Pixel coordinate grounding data

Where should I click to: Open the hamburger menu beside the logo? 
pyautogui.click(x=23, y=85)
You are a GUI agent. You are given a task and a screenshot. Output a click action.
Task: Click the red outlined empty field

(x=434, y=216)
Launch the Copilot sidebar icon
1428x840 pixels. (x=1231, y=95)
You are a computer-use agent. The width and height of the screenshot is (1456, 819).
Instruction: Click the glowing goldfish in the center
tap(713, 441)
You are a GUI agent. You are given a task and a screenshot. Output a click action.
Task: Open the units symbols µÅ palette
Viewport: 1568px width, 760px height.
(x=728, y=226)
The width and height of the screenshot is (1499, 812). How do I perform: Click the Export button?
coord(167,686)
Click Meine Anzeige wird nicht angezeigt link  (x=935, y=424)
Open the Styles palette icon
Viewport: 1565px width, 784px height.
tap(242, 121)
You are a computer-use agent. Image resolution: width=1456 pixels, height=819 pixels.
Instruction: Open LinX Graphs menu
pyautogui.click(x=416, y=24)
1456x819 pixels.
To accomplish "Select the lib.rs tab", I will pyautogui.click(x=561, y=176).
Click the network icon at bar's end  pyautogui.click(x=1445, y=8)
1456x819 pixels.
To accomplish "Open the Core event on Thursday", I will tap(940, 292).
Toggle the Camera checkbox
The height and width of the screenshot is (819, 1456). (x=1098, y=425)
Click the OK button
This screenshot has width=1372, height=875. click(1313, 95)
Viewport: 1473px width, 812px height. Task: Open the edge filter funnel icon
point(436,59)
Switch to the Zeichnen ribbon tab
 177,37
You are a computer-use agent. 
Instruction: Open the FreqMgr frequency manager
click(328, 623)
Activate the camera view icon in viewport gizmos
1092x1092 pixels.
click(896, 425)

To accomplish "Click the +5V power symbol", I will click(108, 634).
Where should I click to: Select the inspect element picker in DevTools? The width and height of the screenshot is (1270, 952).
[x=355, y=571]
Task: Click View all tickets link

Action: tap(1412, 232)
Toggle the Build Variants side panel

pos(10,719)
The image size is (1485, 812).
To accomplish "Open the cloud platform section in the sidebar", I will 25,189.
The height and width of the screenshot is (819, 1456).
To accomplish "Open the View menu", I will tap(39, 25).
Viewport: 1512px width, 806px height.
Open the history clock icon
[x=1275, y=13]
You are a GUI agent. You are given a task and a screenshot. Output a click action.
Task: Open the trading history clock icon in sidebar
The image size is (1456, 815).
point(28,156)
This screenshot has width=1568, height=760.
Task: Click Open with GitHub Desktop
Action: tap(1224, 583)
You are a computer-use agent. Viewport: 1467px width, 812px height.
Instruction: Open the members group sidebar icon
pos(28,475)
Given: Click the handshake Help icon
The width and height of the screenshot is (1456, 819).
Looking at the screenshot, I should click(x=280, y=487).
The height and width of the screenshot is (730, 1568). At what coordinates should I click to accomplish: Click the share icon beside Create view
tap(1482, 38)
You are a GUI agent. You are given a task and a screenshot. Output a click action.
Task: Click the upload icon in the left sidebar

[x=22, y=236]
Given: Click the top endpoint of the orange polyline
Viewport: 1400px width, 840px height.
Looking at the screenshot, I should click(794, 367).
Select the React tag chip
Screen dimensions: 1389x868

Task item
None of the records may be left out; each is to be restated exactly.

Your response
Where should I click to: Open the hamburger menu beside the logo? 
pyautogui.click(x=23, y=85)
You are a GUI agent. You are given a task and a screenshot. Output a click action.
Task: Click the red outlined empty field

(x=434, y=216)
Launch the Copilot sidebar icon
1428x840 pixels. (x=1231, y=95)
You are a computer-use agent. The width and height of the screenshot is (1456, 819).
Instruction: Click the glowing goldfish in the center
tap(713, 441)
You are a GUI agent. You are given a task and a screenshot. Output a click action.
Task: Open the units symbols µÅ palette
Viewport: 1568px width, 760px height.
(x=728, y=226)
The width and height of the screenshot is (1499, 812). How do I perform: Click the Export button?
coord(167,686)
Click Meine Anzeige wird nicht angezeigt link  (x=935, y=424)
Open the Styles palette icon
Viewport: 1565px width, 784px height.
tap(242, 121)
You are a computer-use agent. Image resolution: width=1456 pixels, height=819 pixels.
Instruction: Open LinX Graphs menu
pyautogui.click(x=416, y=24)
1456x819 pixels.
To accomplish "Select the lib.rs tab", I will pyautogui.click(x=561, y=176).
Click the network icon at bar's end  pyautogui.click(x=1445, y=8)
1456x819 pixels.
To accomplish "Open the Core event on Thursday", I will tap(940, 292).
Toggle the Camera checkbox
The height and width of the screenshot is (819, 1456). (x=1098, y=425)
Click the OK button
This screenshot has width=1372, height=875. click(1313, 95)
Viewport: 1473px width, 812px height. Task: Open the edge filter funnel icon
point(436,59)
Switch to the Zeichnen ribbon tab
 177,37
You are a computer-use agent. 
Instruction: Open the FreqMgr frequency manager
click(328, 623)
Activate the camera view icon in viewport gizmos
1092x1092 pixels.
click(896, 425)

To accomplish "Click the +5V power symbol", I will click(108, 634).
Where should I click to: Select the inspect element picker in DevTools? The width and height of the screenshot is (1270, 952).
[x=355, y=571]
Task: Click View all tickets link

Action: tap(1412, 232)
Toggle the Build Variants side panel

pos(10,719)
The image size is (1485, 812).
To accomplish "Open the cloud platform section in the sidebar", I will 25,189.
The height and width of the screenshot is (819, 1456).
To accomplish "Open the View menu", I will tap(39, 25).
Viewport: 1512px width, 806px height.
Open the history clock icon
[x=1275, y=13]
You are a GUI agent. You are given a task and a screenshot. Output a click action.
Task: Open the trading history clock icon in sidebar
The image size is (1456, 815).
point(28,156)
This screenshot has width=1568, height=760.
Task: Click Open with GitHub Desktop
Action: tap(1224, 583)
You are a computer-use agent. Viewport: 1467px width, 812px height.
Instruction: Open the members group sidebar icon
pos(28,475)
Given: Click the handshake Help icon
The width and height of the screenshot is (1456, 819).
Looking at the screenshot, I should click(x=280, y=487).
The height and width of the screenshot is (730, 1568). At what coordinates should I click to accomplish: Click the share icon beside Create view
tap(1482, 38)
You are a GUI agent. You are given a task and a screenshot. Output a click action.
Task: Click the upload icon in the left sidebar

[x=22, y=236]
Given: Click the top endpoint of the orange polyline
Viewport: 1400px width, 840px height.
Looking at the screenshot, I should click(794, 367).
Select the React tag chip
Screen dimensions: 1389x868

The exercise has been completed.